Fourier transforms on the quantum SU(1,1) group

TL;DR

This paper develops a harmonic analysis framework on the quantum SU(1,1) group, involving Fourier transforms, invariant weights, and explicit spectral analysis using hypergeometric functions, advancing understanding of quantum group representations.

Contribution

It introduces a detailed spectral analysis and explicit formulas for Fourier transforms on the quantum SU(1,1) group, connecting them with Askey-Wilson and big q-Jacobi functions.

Findings

Explicit invariant weights are determined via Jackson integrals.

Spherical functions are expressed in terms of Askey-Wilson and big q-Jacobi functions.

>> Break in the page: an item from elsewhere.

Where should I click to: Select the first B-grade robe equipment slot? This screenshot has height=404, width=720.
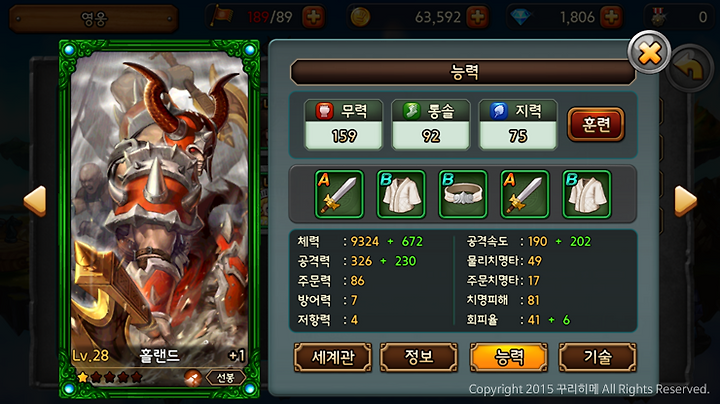(x=401, y=194)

Fourier transforms are identified with special cases of known hypergeometric transforms.

Abstract

The main goal is to interpret the Askey-Wilson function and the corresponding transform pair on the quantum SU(1,1) group. A weight on the C^*-algebra of continuous functions vanishing at infinity on the quantum SU(1,1) group is studied, which is left and right invariant in a weak sense with respect to a product defined using Wall functions. The Haar weight restricted to certain subalgebras are explicitly determined in terms of an infinitely supported Jackson integral and in terms of an infinitely supported Askey-Wilson type measure. For the evaluation the spectral analysis of explicit unbounded doubly infinite Jacobi matrices and some new summation formulas for basic hypergeometric series are needed. The spherical functions are calculated in terms of Askey-Wilson functions and big q-Jacobi functions. The corresponding spherical Fourier transforms are identified with special cases of the big q-Jacobi function transform and of the Askey-Wilson function transform.